At a time when some of its leading politicians, bankers and economists are anxious about the rapid rate of economic growth stalling, China has announced that it is to do whatever it takes to try and take account of moves by other nations to artificially lower their currency’s value. This comes at a time when Japan has unveiled a string of measures to boost exports.
As the two largest economies in the Asia-Pacific region, Japan and China are hugely dependent on exports to help drive growth. What has served to hold Japan back in recent years is the strength of the Yen, which has made Japanese goods more expensive for foreign consumers to buy.
Politicians have seen their currency’s strength as a massive problem and have looked for a solution.
To try and weaken the yen, the Japanese treasury plan to introduce a round of quantitative easing and also make foreign bonds available for sale. Both moves have courted controversy, as a meeting of all G7 member states was arranged last month to discourage such practices which could lead to a ‘currency war’.
Most developed nations seem determined to avoid a currency war, but what will they do?

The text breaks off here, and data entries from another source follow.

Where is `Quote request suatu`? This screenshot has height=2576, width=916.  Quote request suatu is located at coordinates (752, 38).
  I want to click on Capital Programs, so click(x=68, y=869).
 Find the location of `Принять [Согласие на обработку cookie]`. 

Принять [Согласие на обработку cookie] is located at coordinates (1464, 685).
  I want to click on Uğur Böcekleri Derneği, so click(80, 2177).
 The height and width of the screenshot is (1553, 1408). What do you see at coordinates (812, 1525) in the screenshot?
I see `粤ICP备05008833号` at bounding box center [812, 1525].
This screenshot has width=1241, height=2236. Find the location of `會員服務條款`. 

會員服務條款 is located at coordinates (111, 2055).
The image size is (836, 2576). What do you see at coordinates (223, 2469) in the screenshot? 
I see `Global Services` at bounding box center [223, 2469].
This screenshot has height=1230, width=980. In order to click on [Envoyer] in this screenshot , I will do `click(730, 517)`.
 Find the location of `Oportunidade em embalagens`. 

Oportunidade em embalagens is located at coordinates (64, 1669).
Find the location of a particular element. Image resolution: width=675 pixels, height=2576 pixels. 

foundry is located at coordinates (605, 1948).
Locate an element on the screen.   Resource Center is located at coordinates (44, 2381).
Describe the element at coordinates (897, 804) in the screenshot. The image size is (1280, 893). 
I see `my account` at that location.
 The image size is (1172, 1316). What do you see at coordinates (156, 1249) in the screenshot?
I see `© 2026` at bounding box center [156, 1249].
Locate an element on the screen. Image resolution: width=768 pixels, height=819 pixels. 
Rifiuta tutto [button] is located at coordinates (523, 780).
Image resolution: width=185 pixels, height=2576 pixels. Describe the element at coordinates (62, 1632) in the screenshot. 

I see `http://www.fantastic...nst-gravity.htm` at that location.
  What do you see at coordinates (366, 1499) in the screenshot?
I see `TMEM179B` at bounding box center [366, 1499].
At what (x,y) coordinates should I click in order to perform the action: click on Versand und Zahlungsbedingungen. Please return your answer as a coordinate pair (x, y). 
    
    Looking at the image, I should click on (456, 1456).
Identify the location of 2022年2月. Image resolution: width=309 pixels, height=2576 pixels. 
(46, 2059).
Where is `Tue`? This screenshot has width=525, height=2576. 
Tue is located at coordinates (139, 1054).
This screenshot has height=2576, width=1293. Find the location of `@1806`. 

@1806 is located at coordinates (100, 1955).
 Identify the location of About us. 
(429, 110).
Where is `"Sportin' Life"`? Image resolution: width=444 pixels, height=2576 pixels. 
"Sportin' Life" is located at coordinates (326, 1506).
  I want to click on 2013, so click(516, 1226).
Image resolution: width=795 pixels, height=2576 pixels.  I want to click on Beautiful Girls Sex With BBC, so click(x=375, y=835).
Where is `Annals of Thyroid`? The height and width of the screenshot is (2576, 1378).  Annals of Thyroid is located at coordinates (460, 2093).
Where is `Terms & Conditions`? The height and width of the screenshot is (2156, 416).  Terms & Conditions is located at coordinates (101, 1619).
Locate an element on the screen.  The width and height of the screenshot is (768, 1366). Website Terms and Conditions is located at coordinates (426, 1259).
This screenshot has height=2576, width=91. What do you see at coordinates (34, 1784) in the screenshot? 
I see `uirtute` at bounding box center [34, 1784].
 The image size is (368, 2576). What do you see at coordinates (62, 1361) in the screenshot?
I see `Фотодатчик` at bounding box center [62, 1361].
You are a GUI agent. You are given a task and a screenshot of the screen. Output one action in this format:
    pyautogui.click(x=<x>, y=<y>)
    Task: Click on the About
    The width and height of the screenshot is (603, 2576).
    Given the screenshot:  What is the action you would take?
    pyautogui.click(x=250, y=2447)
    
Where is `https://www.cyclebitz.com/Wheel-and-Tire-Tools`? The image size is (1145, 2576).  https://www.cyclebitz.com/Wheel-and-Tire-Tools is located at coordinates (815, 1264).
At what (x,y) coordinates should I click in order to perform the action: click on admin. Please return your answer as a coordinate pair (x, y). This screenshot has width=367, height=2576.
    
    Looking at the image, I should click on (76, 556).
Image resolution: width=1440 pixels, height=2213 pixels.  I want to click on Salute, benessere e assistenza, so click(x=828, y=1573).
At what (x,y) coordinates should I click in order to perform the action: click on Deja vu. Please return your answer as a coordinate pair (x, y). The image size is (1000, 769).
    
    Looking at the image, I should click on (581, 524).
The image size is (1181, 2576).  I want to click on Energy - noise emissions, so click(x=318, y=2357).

Joshua Raymond Chief Market strategist at City Index UK explored the possibilities:
“Right now, many in the market are taking pledges by the G20 to combat currency wars as merely hot air. It remains to be seen just how aggressive the G20 will be in combating what has been quite blatant attempts by nations to devalue their own currency in the fight for export-led growth.”
Exports are everything
Japan and China both have economies which are hugely dependent on foreign exports.
Japan is a big exporter of motor vehicles and electronics, while China is known for producing a wider range of goods including pharmaceuticals, clothing and toys which are sold all over the world.
For any economy to be export-led, it has to have a competitive currency that doesn’t render its goods too expensive. However, meetings between the G7 and G20 saw many nations, in particular the United States, opposed to measures taken akin to those by Japan.
Currency wars are avoidable, especially if some sort of compromise can be reached. If one does break out, the markets may panic, but China plan on guarding themselves against the effect of other countries gaining an unfair advantage.